Autor Wątek: Rybnickie okazy - ciekawa akcja  (Przeczytany 13523 razy)

Offline mjmaciek

  • Ekspert
  • *****
  • Wiadomości: 15 161
  • Reputacja: 892
    • Galeria
  • Lokalizacja: Polska
  • Ulubione metody: feeder
Odp: Rybnickie okazy - ciekawa akcja
« Odpowiedź #30 dnia: 12.02.2021, 22:36 »
Bez urazy jaka praca u podstaw .... jakie broszurki....
To zorganizowany proceder świadome działanie.
Recydywa.

Ale to polska jest prawo jest do dupy. Organizacje maja to w d...ie.
Nikt karku nie nadstawia...

Pozostaje kulturalne medialne wrzenie.
Maciek

Offline Luk

  • Administrator
  • Ekspert
  • *****
  • Wiadomości: 22 646
  • Reputacja: 1980
  • Płeć: Mężczyzna
  • Wędkarstwo rządzi!
  • Lokalizacja: Newark
Odp: Rybnickie okazy - ciekawa akcja
« Odpowiedź #31 dnia: 12.02.2021, 22:47 »
Maciek, wg mnie można coś tu zrobić, ale trzeba ruszyć dupę krótko mówiąc. Aby zmieniono statut lub aby wprowadzono ostre kary za taką kradzież ryb (mowa u usunięciu z PZW), trzeba stworzyć wniosek, nagłośnić go, przepchać. Jak nikt tego nie robi, to samo się to wydarzy? To jest właśnie przykład jak jesteśmy niezorganizowani jako wędkarze. Nie potrafimy nawet napisać wniosku w takiej sprawie, lobbować.

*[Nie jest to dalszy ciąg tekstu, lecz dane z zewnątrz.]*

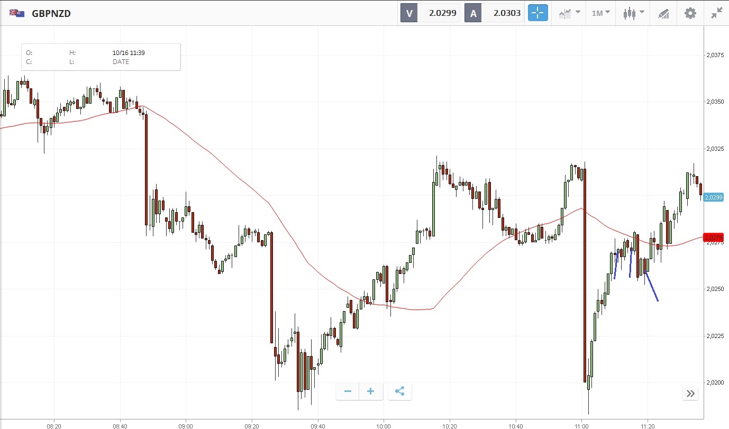Click the GBPNZD flag icon

(x=17, y=13)
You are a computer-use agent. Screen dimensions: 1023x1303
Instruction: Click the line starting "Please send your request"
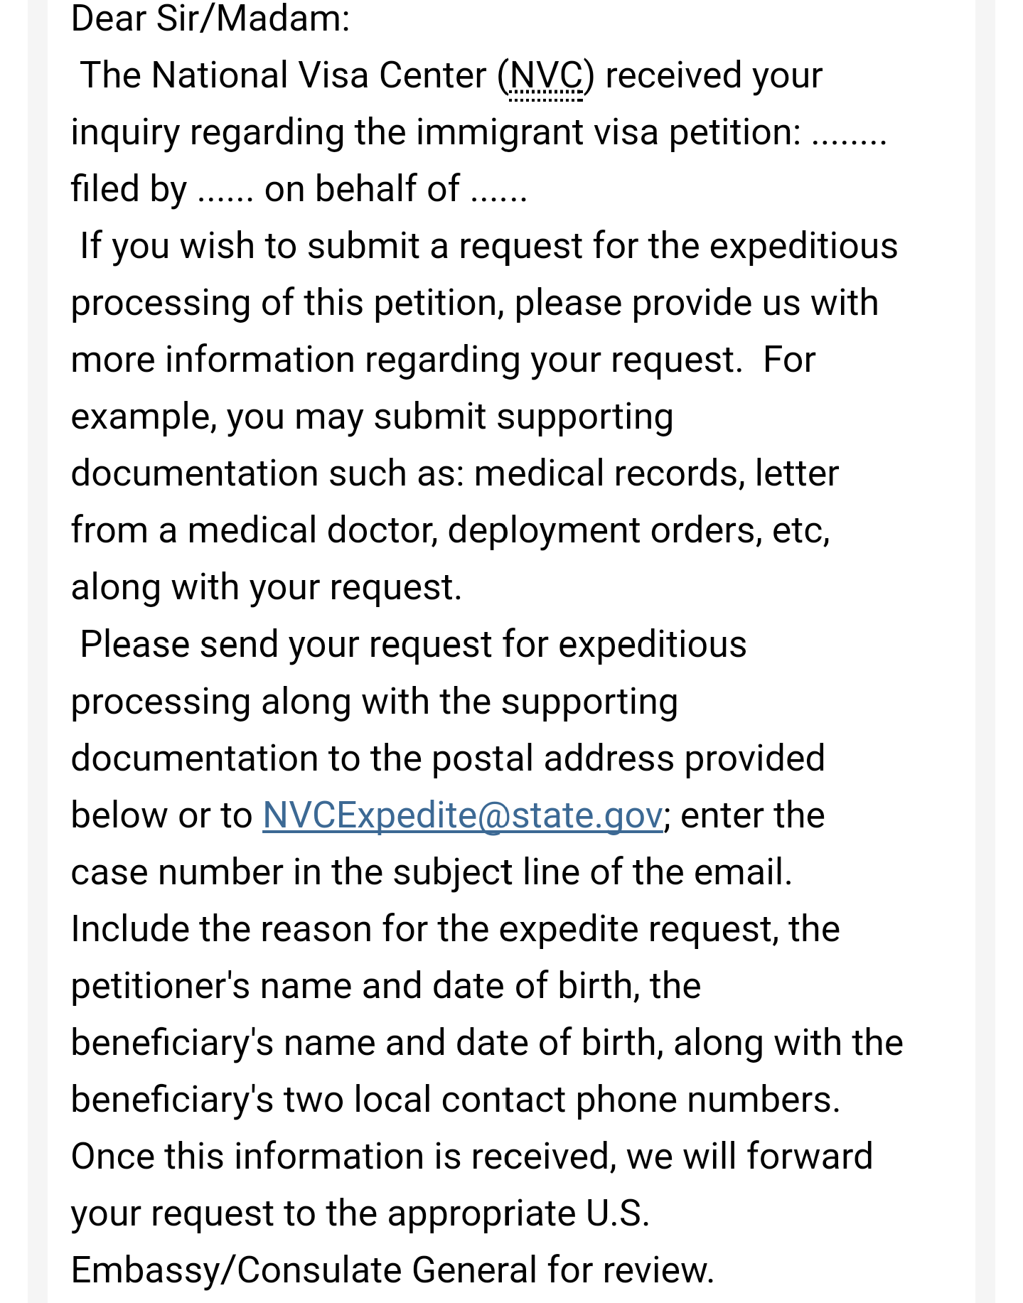click(413, 645)
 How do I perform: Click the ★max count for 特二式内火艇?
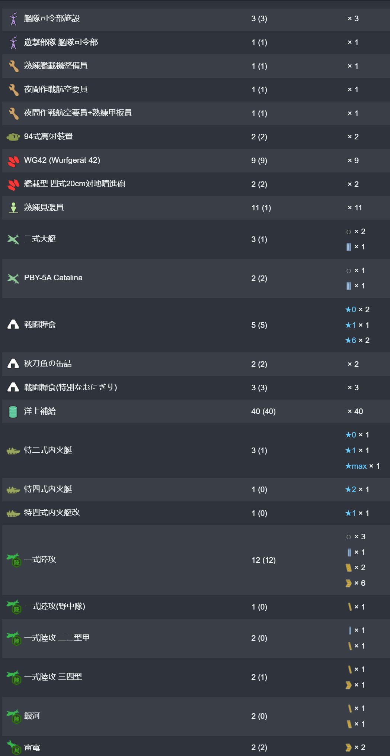(x=362, y=466)

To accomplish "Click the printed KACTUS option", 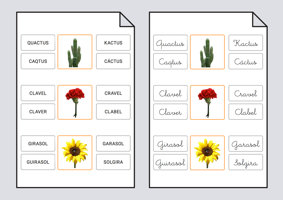I will pyautogui.click(x=113, y=43).
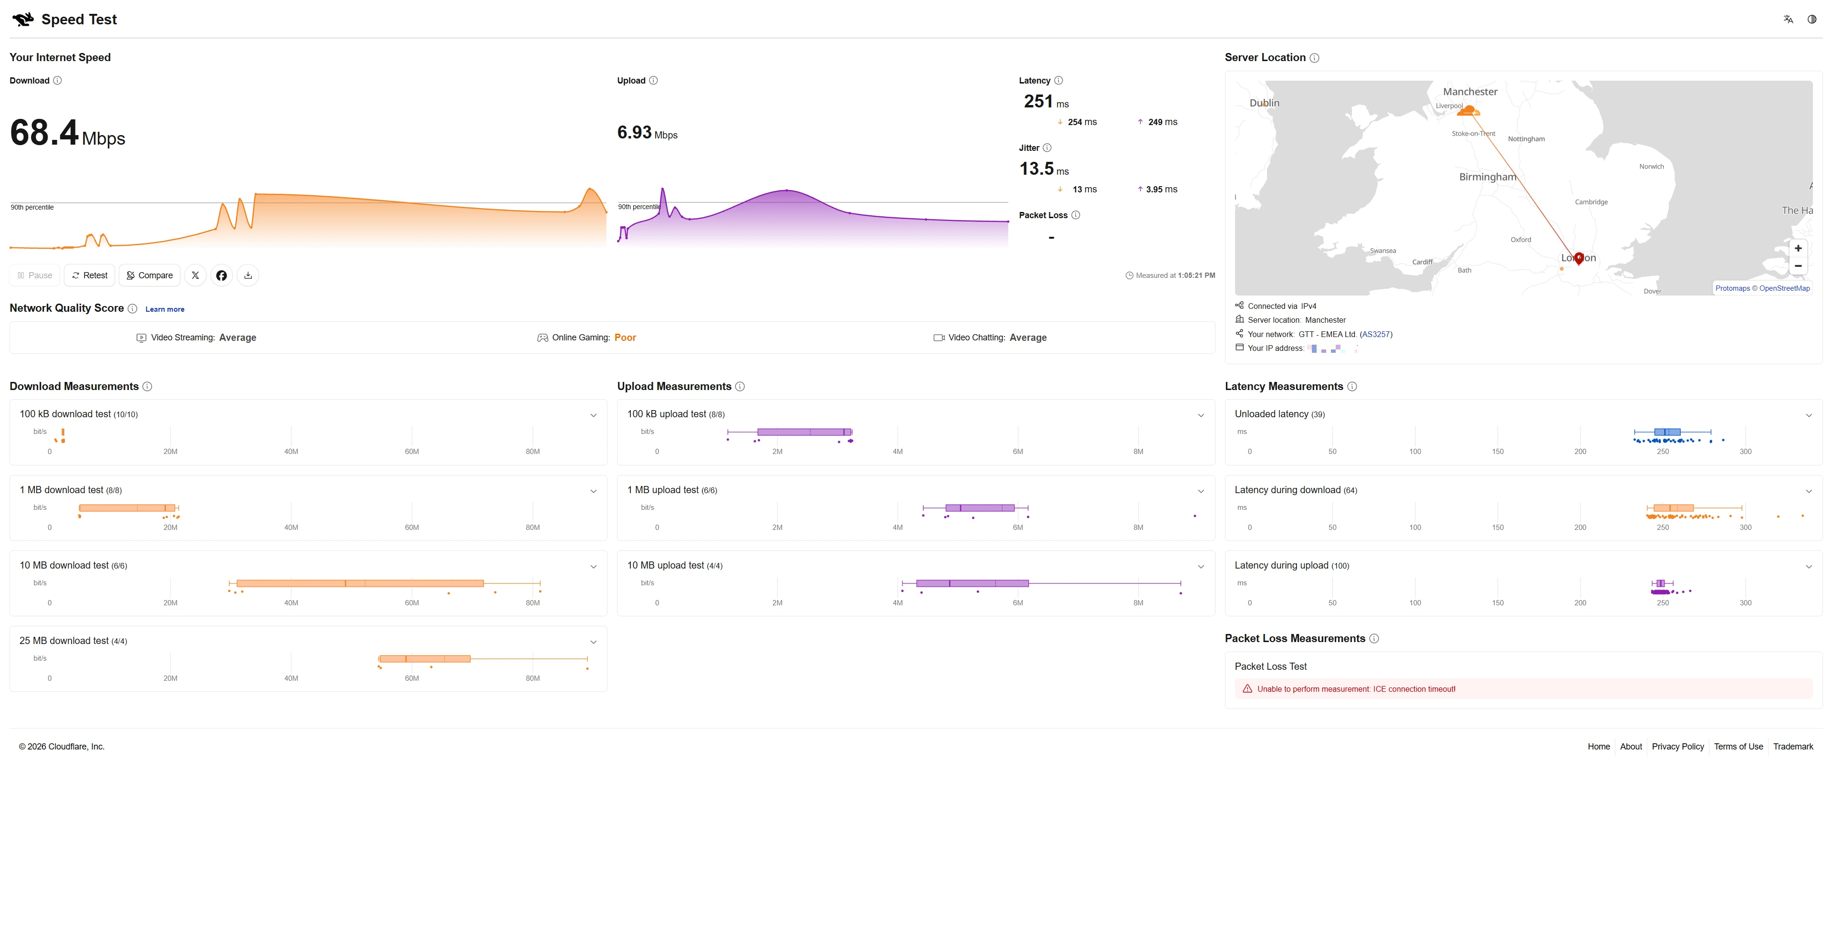Toggle the dark mode contrast icon
Image resolution: width=1832 pixels, height=929 pixels.
(x=1812, y=19)
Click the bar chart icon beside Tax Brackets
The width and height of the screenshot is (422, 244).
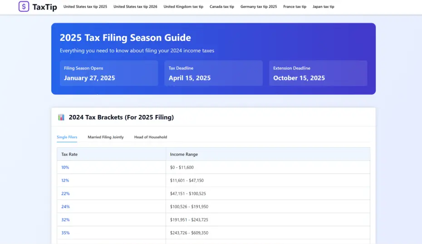coord(61,117)
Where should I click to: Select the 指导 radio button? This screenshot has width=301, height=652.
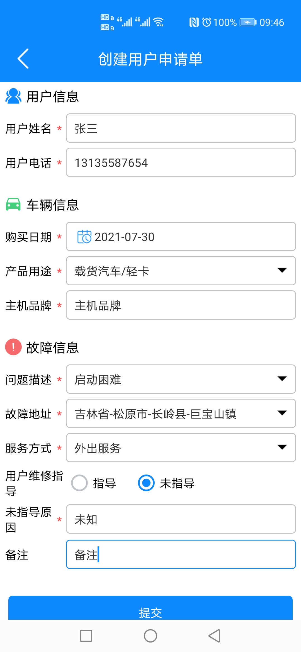pyautogui.click(x=80, y=483)
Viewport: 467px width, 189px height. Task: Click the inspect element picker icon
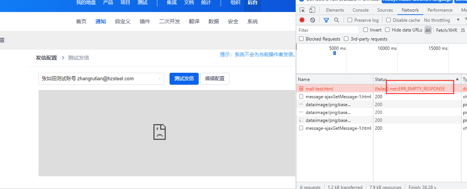click(x=302, y=10)
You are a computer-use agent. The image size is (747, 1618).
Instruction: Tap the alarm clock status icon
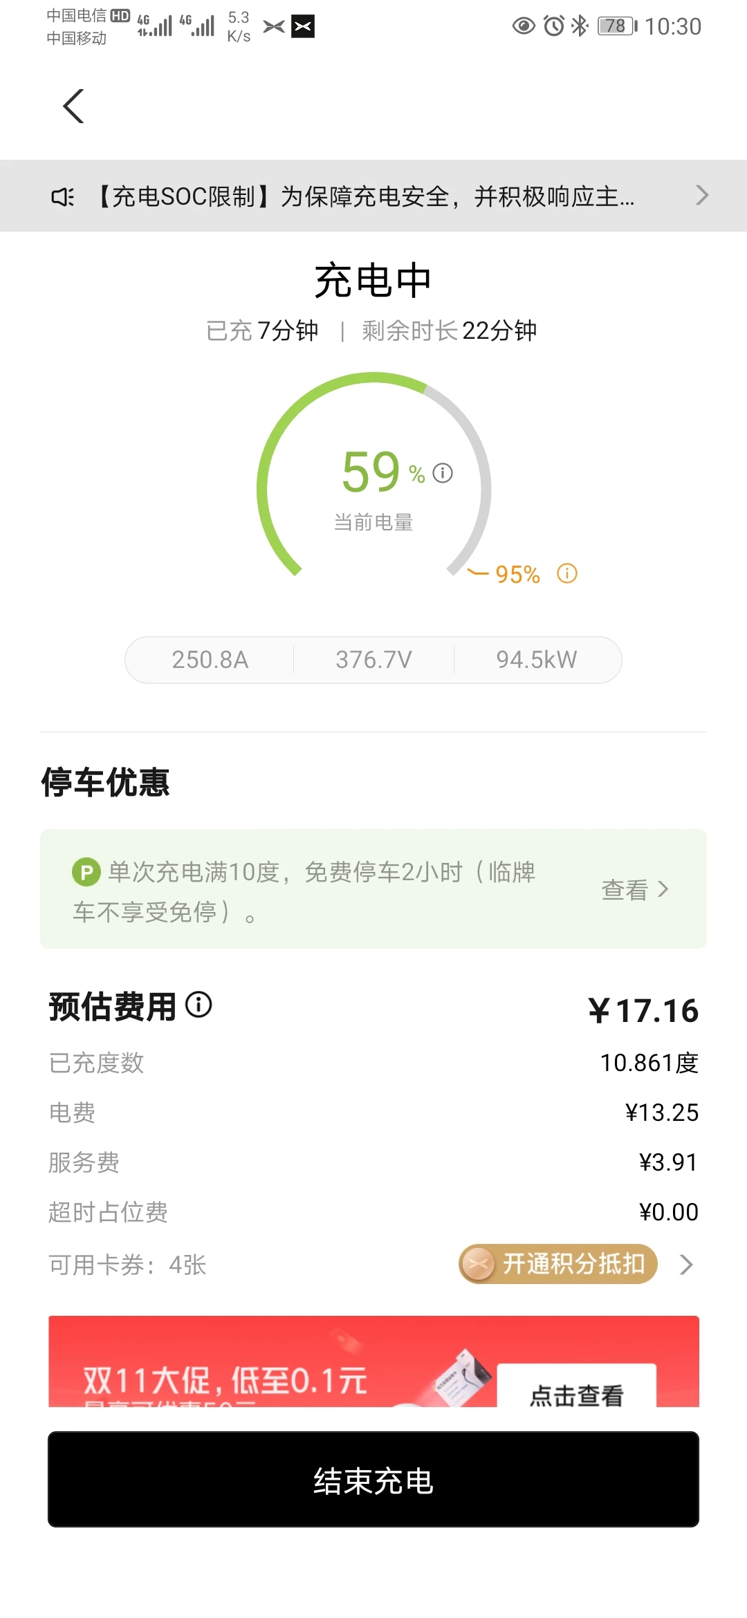554,26
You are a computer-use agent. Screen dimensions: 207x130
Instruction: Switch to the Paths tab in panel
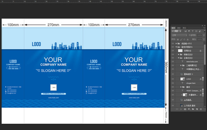tap(185, 28)
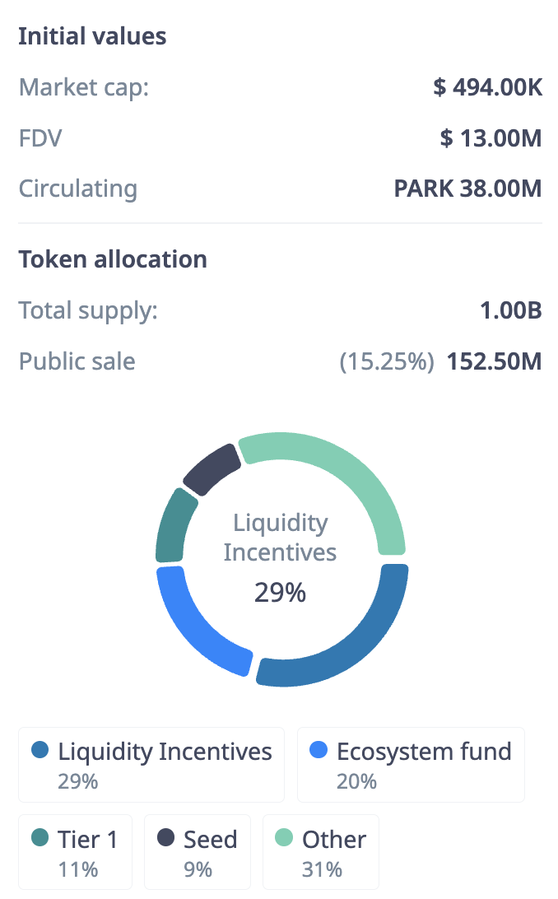This screenshot has height=899, width=558.
Task: Click the Market cap value $ 494.00K
Action: click(487, 87)
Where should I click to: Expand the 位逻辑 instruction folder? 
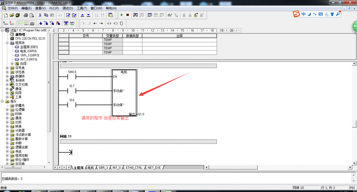pyautogui.click(x=7, y=110)
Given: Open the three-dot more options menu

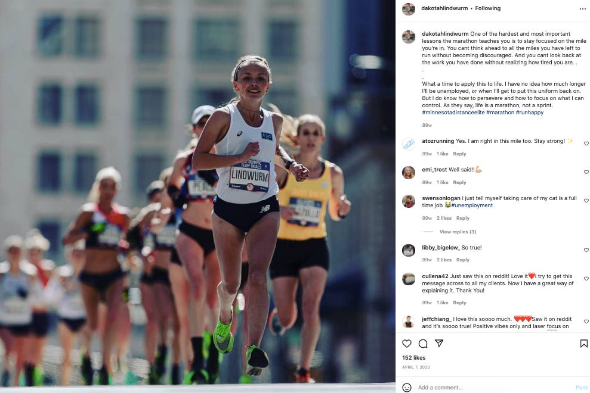Looking at the screenshot, I should (x=582, y=9).
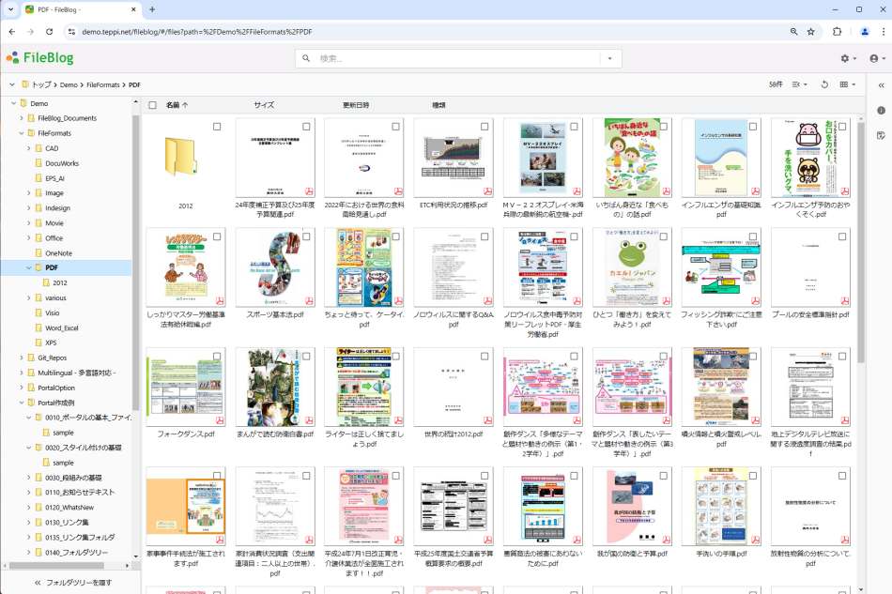Screen dimensions: 892x594
Task: Collapse the PDF folder tree node
Action: click(x=29, y=267)
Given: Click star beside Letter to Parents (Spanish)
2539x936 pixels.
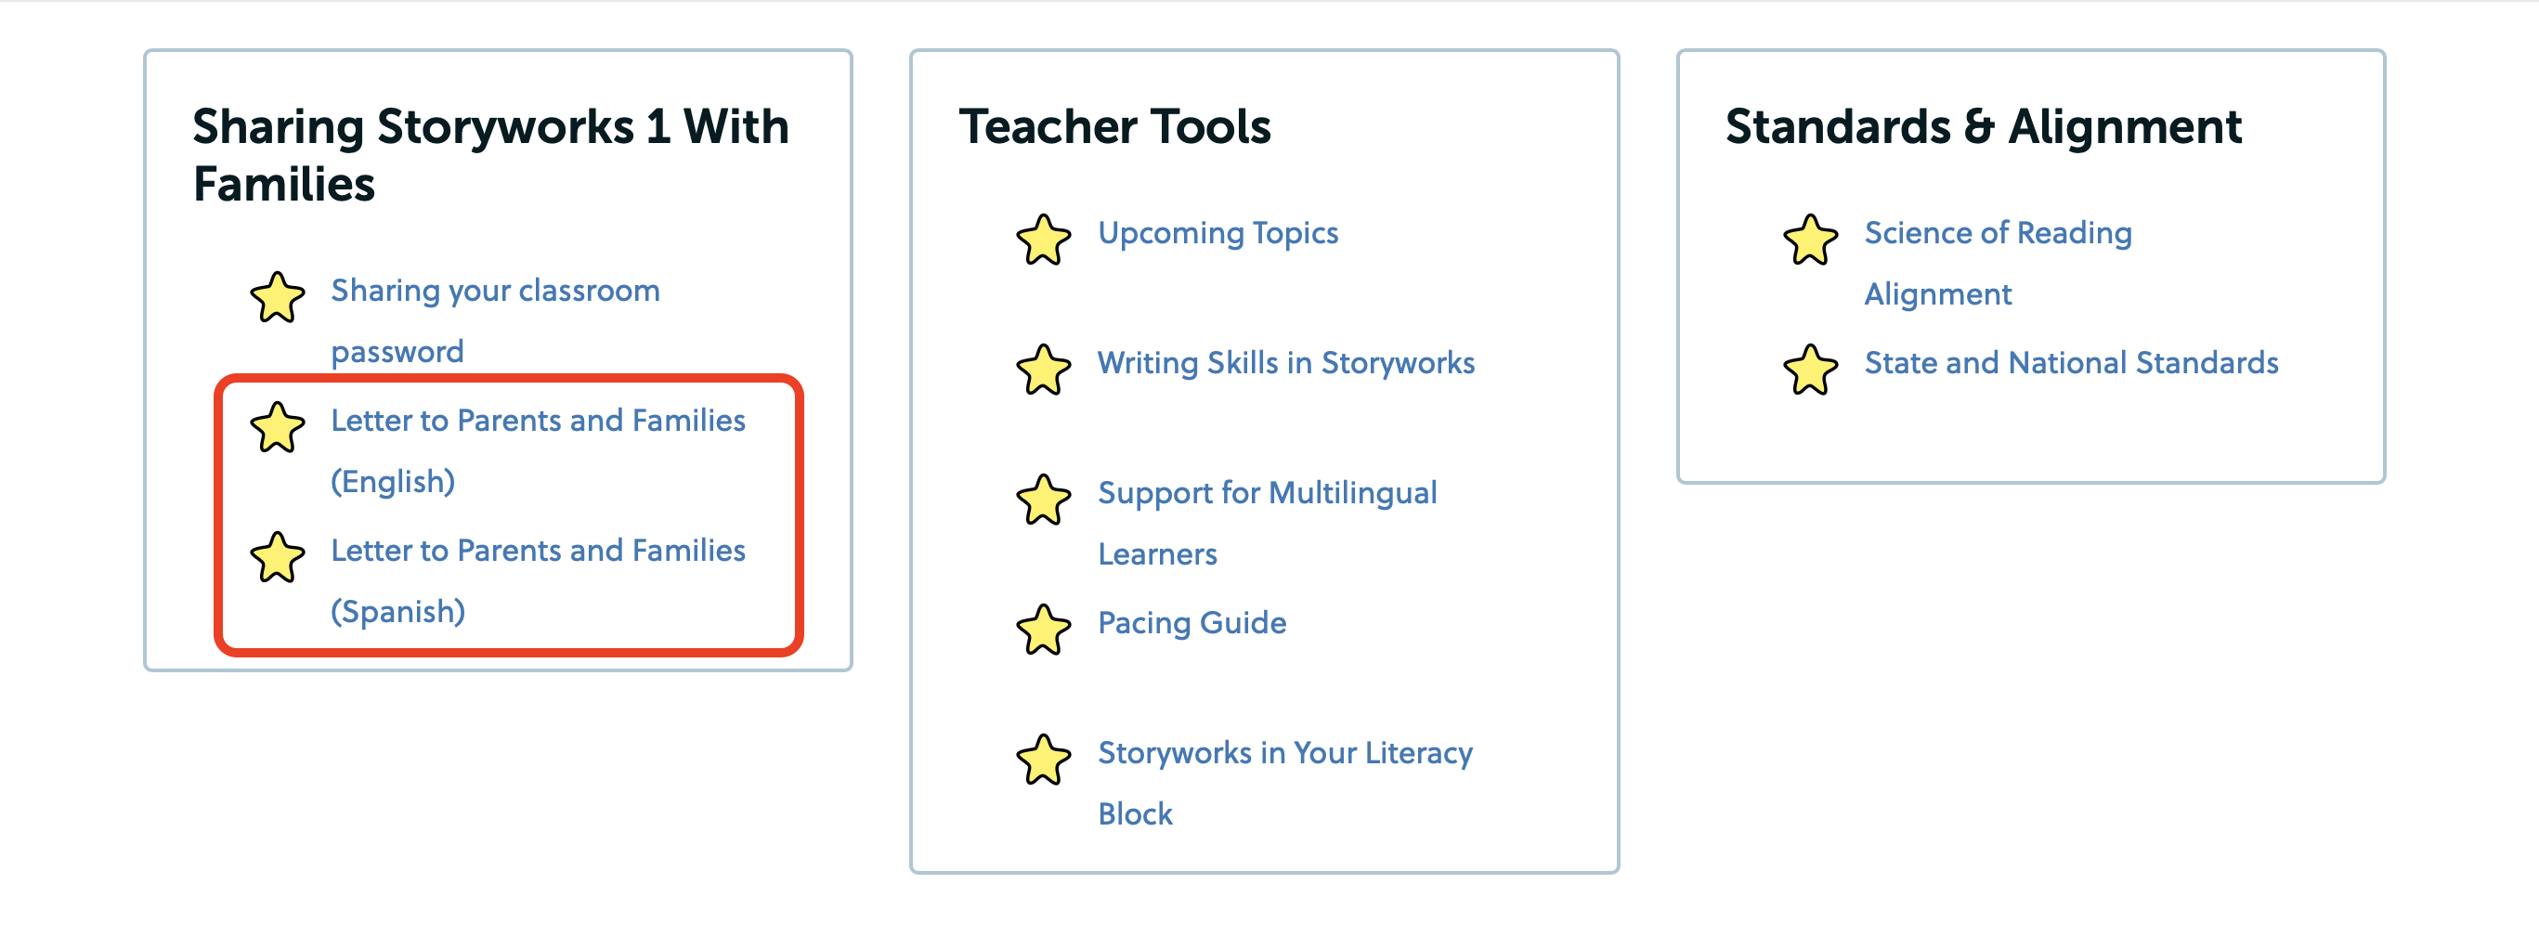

Zobacz, chłopaki z Wodzisławia zrobili akcję z ustanowieniem no killa czasowego na swojej lokalnej rzece, w bardzo mięsiarskim okręgu, i co się stało? Wniosek przeszedł :)

Według mnie można się pokusić o taki wniosek i nagłośnić go pośród karpiarzy głównie. Wg mnie ma wielkie szanse na to aby przejść, bo jest to prawdziwy problem. Potrzeba tylko tego aby wysłała go spora liczba ludzi :) Nie zmienia to faktu, ze takie ryby warto oznakować jakoś lub skatalogować za pomocą zdjęć :)
Lucjan

Offline mjmaciek

  • Ekspert
  • *****
  • Wiadomości: 15 161
  • Reputacja: 892
    • Galeria
  • Lokalizacja: Polska
  • Ulubione metody: feeder
Odp: Rybnickie okazy - ciekawa akcja
« Odpowiedź #32 dnia: 12.02.2021, 22:57 »
Maciek, wg mnie można coś tu zrobić, ale trzeba ruszyć dupę krótko mówiąc. Aby zmieniono statut lub aby wprowadzono ostre kary za taką kradzież ryb (mowa u usunięciu z PZW), trzeba stworzyć wniosek, nagłośnić go, przepchać. Jak nikt tego nie robi, to samo się to wydarzy? To jest właśnie przykład jak jesteśmy niezorganizowani jako wędkarze. Nie potrafimy nawet napisać wniosku w takiej sprawie, lobbować.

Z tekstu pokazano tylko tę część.